Memory Coalescing Issues

Diagnosis

# Check memory efficiency
ncu --metrics \
    l1tex__t_sectors_pipe_lsu_mem_global_op_ld.sum,\
    l1tex__t_requests_pipe_lsu_mem_global_op_ld.sum \
    python benchmark.py

# Ideal ratio: sectors/requests = 1 (perfectly coalesced)
# Bad ratio: sectors/requests > 4 (poor coalescing)

Common Cause: Strided Access Pattern

// BAD: Accessing every N-th element (stride = N)
// If hidden_states is [batch, seq, hidden] and you access along batch dimension:
int idx = threadIdx.x * hidden_size;  // Stride = hidden_size
float val = input[idx];  // Non-coalesced!

// GOOD: Access consecutive elements
int idx = blockIdx.x * blockDim.x + threadIdx.x;
float val = input[idx];  // Coalesced!

// If you need to process along a non-contiguous dimension,
// transpose the data first or use shared memory:
__shared__ float smem[BLOCK_SIZE];
// Load coalesced
smem[threadIdx.x] = input[blockIdx.x * blockDim.x + threadIdx.x];
__syncthreads();
// Access with stride in shared memory (much cheaper than global)
float val = smem[threadIdx.x * stride % BLOCK_SIZE];

Common Cause: Misaligned Access

// BAD: Starting from an unaligned address
float4 data = reinterpret_cast<const float4*>(input + 1)[tid];  // Misaligned!

// GOOD: Ensure alignment
// PyTorch tensors are typically 256-byte aligned at the start
// But offsets (e.g., input + row * hidden_size) may not be float4-aligned
// Check at runtime:
assert(reinterpret_cast<uintptr_t>(ptr) % 16 == 0);  // 16-byte aligned for float4

Integration Issues

NoneType Weight Error

Error: TypeError: expected Tensor as element 1 in argument 0, but got NoneType

This occurs when patching a diffusers RMSNorm that has no weight (elementwise_affine=False):

# The error happens here:
def patched_forward(hidden_states):
    return cuda_rmsnorm(hidden_states, module.weight, module.eps)
    #                                  ^^^^^^^^^^^^^ This is None!

# FIX: Always check for None weight
def patched_forward(hidden_states):
    if module.weight is not None:
        return cuda_rmsnorm(hidden_states, module.weight, module.eps)
    else:
        return cuda_rmsnorm_no_weight(hidden_states, module.eps)

Important: This issue is specific to diffusers.

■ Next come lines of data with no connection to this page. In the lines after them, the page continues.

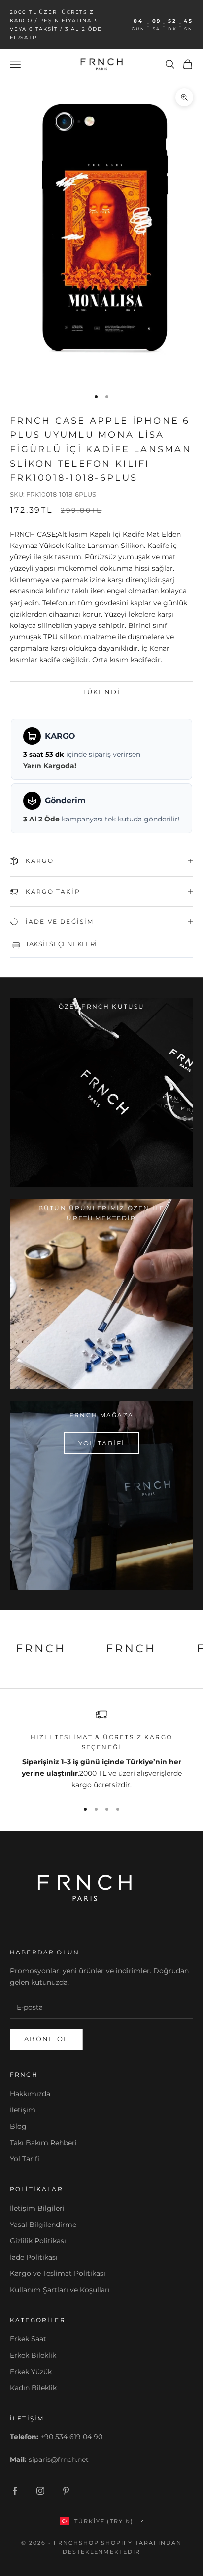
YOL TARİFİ (101, 1443)
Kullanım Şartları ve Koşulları (60, 2289)
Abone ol (46, 2039)
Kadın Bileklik (33, 2387)
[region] (101, 1750)
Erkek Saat (28, 2338)
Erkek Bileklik (33, 2355)
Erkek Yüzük (31, 2371)
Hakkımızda (30, 2093)
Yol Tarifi (24, 2158)
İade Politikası (34, 2257)
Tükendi (101, 692)
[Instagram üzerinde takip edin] (40, 2491)
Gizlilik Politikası (38, 2240)
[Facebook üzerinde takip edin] (15, 2491)
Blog (18, 2126)
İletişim (22, 2110)
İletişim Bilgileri (37, 2208)
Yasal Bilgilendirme (43, 2224)
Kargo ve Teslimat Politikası (57, 2273)
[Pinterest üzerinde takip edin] (66, 2491)
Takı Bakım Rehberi (43, 2142)
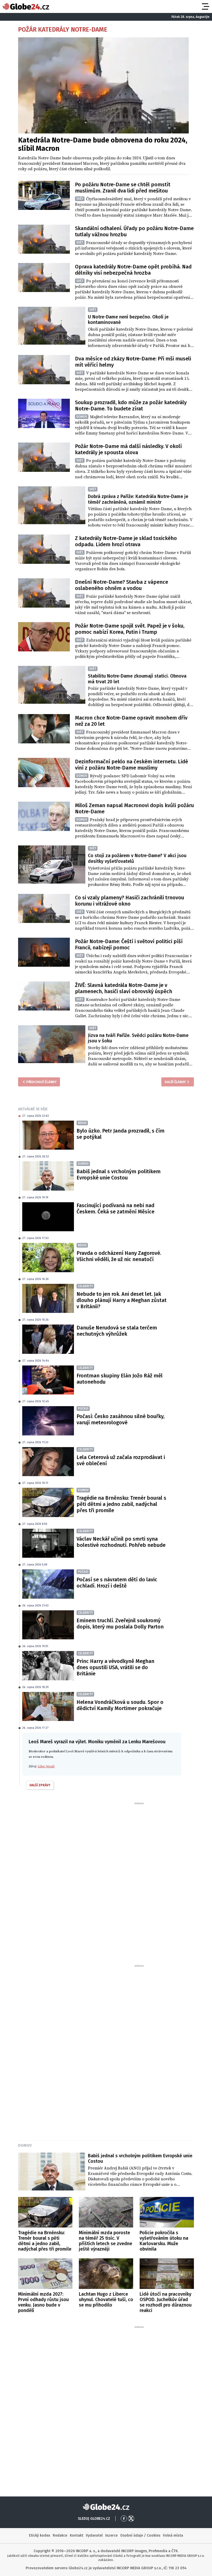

In transformers, RMSNorm weight is always present.

GEGLU Not Called / Wrong Activation

Symptom: Model produces garbage output after kernel injection

This usually means you injected GEGLU into a model that uses GELU (or vice versa):

# LTX-Video uses GELU, NOT GEGLU
# If you inject GEGLU into LTX-Video, the dimensions will be wrong
# and the output will be garbage

# Diagnosis: check what activation the model actually uses
for name, module in model.named_modules():
    if 'act' in name.lower() or 'gelu' in name.lower() or 'silu' in name.lower():
        print(f"{name}: {type(module).__name__}")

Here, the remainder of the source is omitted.